Invisible Ruptures, Visible Ruins: Life, Land and Loss in Peri-Urban Lahore
摘要
This chapter explores the profound socio-ecological transformations taking place in the peri-urban landscapes east of Lahore, Pakistan, between 2014 and 2022. Drawing on historical accounts, oral histories and ethnographic fieldwork, it examines how state-backed real-estate expansion—particularly the Defence Housing Authority (DHA) projects—has reconfigured agrarian ecologies, everyday livelihoods and community relations. What was once a fertile, canal-irrigated agrarian landscape embedded in reciprocity and collective ties has been progressively commodified, fragmented and absorbed into an urban order centred on speculative value and elite aesthetics.

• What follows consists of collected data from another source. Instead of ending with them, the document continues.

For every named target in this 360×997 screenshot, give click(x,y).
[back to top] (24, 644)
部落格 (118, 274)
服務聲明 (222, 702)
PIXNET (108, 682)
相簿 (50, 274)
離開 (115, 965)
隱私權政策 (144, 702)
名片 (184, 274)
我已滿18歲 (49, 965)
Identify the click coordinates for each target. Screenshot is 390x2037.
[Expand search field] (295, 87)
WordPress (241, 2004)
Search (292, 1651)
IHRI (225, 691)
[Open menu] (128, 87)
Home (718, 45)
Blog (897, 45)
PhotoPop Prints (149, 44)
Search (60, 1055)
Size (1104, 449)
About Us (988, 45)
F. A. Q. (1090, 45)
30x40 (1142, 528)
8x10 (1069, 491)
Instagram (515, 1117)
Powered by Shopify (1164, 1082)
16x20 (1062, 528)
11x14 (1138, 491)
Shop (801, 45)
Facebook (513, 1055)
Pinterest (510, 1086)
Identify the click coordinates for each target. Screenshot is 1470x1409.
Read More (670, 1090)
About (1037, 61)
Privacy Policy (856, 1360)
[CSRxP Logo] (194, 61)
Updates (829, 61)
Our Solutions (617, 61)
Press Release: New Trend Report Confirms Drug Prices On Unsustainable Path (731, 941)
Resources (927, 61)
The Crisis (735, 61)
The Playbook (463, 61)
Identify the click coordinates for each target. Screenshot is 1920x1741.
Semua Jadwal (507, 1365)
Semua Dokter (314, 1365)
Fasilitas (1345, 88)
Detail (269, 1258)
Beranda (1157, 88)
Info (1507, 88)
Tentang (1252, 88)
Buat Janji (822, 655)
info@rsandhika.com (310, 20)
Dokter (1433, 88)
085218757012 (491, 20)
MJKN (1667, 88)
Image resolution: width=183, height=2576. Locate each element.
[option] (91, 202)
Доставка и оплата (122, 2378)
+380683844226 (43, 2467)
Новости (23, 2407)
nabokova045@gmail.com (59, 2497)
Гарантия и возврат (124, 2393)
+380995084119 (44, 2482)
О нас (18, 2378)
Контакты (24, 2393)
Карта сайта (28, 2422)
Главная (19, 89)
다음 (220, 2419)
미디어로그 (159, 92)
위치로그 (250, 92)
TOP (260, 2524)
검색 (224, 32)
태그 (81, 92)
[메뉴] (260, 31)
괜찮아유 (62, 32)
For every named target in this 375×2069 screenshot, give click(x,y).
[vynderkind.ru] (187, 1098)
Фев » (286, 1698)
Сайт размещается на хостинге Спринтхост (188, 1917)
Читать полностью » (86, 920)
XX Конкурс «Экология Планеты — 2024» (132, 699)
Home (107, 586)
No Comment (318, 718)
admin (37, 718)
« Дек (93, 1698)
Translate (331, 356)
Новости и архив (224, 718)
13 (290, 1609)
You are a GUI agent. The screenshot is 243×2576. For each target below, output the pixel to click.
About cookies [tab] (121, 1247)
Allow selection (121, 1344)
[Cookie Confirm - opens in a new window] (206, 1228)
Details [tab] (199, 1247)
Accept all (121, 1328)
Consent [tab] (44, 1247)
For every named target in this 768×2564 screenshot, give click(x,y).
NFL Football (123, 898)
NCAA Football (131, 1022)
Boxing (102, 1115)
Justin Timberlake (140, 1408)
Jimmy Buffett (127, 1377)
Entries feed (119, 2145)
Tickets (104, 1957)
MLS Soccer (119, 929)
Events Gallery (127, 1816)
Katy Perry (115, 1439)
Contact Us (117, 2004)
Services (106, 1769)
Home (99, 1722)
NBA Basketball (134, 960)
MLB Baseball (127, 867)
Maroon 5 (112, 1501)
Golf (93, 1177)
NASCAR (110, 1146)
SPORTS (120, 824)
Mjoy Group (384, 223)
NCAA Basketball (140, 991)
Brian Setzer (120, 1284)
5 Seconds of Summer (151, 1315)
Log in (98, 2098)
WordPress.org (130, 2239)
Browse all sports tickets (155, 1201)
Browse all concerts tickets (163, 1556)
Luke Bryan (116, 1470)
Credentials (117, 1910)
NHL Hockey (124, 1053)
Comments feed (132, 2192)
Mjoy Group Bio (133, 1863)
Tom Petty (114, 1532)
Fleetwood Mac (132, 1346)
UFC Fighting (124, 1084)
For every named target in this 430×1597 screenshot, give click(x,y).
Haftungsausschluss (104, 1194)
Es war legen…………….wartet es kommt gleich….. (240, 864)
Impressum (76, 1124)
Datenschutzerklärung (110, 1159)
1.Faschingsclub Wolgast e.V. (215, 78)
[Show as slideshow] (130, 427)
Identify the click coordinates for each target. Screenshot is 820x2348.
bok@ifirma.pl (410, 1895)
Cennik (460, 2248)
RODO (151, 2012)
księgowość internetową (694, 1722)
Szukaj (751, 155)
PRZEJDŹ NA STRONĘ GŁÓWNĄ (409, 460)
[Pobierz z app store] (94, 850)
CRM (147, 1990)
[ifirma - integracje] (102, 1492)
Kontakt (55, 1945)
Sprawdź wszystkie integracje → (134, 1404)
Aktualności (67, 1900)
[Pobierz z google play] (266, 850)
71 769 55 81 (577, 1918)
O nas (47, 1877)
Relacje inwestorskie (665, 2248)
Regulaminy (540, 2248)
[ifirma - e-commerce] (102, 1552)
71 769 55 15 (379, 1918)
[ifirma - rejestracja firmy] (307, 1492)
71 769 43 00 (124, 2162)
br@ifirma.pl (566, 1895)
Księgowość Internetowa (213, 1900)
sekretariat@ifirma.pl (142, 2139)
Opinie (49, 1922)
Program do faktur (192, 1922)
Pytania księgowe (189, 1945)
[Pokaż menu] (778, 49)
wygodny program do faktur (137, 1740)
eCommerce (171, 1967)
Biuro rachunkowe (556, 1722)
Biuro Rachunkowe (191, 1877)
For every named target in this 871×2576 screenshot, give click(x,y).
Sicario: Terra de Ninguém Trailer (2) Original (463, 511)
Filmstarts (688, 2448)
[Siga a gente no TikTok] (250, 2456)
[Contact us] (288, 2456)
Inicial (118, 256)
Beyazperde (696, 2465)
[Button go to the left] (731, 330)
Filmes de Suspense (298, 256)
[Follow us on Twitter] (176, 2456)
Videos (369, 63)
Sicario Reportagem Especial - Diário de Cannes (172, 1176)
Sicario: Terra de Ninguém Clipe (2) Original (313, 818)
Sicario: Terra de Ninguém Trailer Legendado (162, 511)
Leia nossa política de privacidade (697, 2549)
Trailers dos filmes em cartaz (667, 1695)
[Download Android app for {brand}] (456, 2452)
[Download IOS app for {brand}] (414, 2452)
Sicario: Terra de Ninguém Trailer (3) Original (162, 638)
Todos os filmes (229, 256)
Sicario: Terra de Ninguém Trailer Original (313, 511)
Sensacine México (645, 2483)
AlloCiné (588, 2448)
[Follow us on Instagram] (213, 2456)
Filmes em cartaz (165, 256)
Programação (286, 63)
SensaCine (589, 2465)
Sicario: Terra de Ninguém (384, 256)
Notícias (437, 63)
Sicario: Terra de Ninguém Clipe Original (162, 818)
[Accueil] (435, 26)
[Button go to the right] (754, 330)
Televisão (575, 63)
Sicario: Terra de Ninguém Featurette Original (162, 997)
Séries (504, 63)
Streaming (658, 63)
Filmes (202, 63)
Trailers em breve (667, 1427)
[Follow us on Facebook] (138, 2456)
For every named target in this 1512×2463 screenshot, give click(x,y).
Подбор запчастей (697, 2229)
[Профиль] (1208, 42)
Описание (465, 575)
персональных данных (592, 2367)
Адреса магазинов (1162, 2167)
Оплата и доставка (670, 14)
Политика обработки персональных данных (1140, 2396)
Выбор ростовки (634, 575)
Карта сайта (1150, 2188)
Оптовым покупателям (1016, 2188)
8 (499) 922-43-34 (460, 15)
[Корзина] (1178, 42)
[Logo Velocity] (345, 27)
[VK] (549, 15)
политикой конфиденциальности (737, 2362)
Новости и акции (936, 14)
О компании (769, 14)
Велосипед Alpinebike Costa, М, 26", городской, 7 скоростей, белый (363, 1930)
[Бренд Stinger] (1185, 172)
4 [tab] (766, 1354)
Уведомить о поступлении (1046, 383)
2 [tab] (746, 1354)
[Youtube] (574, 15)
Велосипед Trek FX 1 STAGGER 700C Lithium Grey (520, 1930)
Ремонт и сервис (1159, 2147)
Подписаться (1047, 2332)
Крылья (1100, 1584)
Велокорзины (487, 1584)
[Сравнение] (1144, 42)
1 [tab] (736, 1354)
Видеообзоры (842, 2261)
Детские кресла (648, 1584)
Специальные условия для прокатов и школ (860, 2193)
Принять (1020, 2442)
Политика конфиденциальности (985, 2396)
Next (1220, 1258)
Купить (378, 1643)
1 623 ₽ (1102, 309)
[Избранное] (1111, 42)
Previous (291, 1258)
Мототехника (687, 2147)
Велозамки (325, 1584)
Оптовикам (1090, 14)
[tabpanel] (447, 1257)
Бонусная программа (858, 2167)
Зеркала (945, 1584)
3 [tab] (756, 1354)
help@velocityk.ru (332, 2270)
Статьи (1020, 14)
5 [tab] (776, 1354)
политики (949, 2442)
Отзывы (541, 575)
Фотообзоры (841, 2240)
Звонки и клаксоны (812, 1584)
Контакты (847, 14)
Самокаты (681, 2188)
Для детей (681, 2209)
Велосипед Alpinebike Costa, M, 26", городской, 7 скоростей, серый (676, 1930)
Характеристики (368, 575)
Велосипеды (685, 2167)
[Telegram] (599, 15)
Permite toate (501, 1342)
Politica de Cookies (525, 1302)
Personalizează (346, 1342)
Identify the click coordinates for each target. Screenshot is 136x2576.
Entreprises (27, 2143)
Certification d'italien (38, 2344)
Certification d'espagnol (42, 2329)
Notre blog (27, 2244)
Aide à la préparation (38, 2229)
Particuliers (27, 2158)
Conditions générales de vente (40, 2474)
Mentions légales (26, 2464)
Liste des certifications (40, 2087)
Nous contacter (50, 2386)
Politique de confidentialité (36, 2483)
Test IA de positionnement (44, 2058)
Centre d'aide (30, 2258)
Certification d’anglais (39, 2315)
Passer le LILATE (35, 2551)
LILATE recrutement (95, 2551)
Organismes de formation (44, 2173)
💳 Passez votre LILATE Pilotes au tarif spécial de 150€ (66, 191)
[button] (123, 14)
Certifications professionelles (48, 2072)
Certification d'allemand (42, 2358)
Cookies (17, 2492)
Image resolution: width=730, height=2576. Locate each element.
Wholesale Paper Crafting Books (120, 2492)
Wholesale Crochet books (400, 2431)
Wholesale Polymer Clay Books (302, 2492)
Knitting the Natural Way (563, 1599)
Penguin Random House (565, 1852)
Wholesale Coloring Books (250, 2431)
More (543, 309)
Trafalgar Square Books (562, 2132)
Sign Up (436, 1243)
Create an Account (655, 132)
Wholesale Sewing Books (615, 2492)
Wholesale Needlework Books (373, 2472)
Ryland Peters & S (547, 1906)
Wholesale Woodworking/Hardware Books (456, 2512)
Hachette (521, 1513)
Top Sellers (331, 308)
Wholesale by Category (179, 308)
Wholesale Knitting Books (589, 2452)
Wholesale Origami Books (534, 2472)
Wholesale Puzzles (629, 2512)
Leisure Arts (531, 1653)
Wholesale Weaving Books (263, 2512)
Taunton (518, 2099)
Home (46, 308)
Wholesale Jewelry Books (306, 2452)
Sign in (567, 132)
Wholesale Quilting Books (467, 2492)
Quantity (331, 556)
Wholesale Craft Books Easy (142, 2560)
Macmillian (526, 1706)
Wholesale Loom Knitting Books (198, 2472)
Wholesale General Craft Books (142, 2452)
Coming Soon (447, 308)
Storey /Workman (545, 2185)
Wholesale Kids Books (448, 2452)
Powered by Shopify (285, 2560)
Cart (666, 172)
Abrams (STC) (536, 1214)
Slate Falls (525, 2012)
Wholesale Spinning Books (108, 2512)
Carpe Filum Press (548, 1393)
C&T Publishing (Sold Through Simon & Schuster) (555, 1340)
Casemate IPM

By analysing both the visible changes (land acquisition, soil mining, displacement, loss of agriculture) and the invisible transformations (erosion of trust, cultural dislocation, psychological insecurity and loss of intangible community assets), the chapter highlights how neoliberal urbanism extends beyond material landscapes into cognitive, emotional and social realms. The findings foreground peri-urban villages as more than sites of ‘developmental transition’; they are contested spaces where agrarian modes of life are undone, identities reshuffled and ecologies destabilised. Ultimately, the chapter argues that urban expansion in Lahore is not simply spatial growth but a political project of dispossession, one that externalise ecological costs and undermine localised forms of resilience. It calls for recognising peri-urban spaces as critical frontiers of environmental justice, where struggles over land, ecology, and community futures unfold in uneven and unequal ways.